(Dataset entries)

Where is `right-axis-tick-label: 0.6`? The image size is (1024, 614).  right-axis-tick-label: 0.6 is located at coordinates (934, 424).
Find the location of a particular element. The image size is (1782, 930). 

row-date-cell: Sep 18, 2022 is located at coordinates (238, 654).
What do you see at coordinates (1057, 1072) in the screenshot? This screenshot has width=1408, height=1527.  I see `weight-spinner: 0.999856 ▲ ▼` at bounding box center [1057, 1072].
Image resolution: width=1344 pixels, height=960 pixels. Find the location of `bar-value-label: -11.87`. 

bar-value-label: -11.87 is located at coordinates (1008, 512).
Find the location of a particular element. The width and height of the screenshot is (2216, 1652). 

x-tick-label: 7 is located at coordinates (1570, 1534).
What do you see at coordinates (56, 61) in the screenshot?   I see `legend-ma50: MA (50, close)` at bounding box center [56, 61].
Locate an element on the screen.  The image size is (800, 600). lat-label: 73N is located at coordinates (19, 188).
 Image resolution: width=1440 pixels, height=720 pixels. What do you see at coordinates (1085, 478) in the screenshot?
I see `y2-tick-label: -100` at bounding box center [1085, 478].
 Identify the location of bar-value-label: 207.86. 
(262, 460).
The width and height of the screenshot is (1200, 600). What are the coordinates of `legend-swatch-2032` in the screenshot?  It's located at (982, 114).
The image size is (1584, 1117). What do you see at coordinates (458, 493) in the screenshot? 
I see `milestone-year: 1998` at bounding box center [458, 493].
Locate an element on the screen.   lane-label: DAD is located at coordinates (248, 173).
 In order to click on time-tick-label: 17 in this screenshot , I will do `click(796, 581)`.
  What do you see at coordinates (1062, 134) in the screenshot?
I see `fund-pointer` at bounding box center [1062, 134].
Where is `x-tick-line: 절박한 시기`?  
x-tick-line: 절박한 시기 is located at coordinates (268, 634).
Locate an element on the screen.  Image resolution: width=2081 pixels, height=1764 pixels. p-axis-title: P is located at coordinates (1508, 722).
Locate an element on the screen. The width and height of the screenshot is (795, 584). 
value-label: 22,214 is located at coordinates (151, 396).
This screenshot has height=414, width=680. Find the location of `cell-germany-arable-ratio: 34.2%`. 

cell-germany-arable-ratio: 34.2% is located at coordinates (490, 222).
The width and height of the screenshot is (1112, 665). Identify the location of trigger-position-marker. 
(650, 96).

*WHAT YOU NEED TO DO*
Put the material from the line with "coordinates (248, 173)." up to and including the line with "coordinates (1508, 722)." into a Markdown table with the columns Row and Line. Number each row, and skip blank lines.

*ANSWER AREA*
| Row | Line |
|---|---|
| 1 | Locate an element on the screen.   lane-label: DAD is located at coordinates (248, 173). |
| 2 |  In order to click on time-tick-label: 17 in this screenshot , I will do `click(796, 581)`. |
| 3 |   What do you see at coordinates (1062, 134) in the screenshot? |
| 4 | I see `fund-pointer` at bounding box center [1062, 134]. |
| 5 | Where is `x-tick-line: 절박한 시기`?   |
| 6 | x-tick-line: 절박한 시기 is located at coordinates (268, 634). |
| 7 | Locate an element on the screen.  Image resolution: width=2081 pixels, height=1764 pixels. p-axis-title: P is located at coordinates (1508, 722). |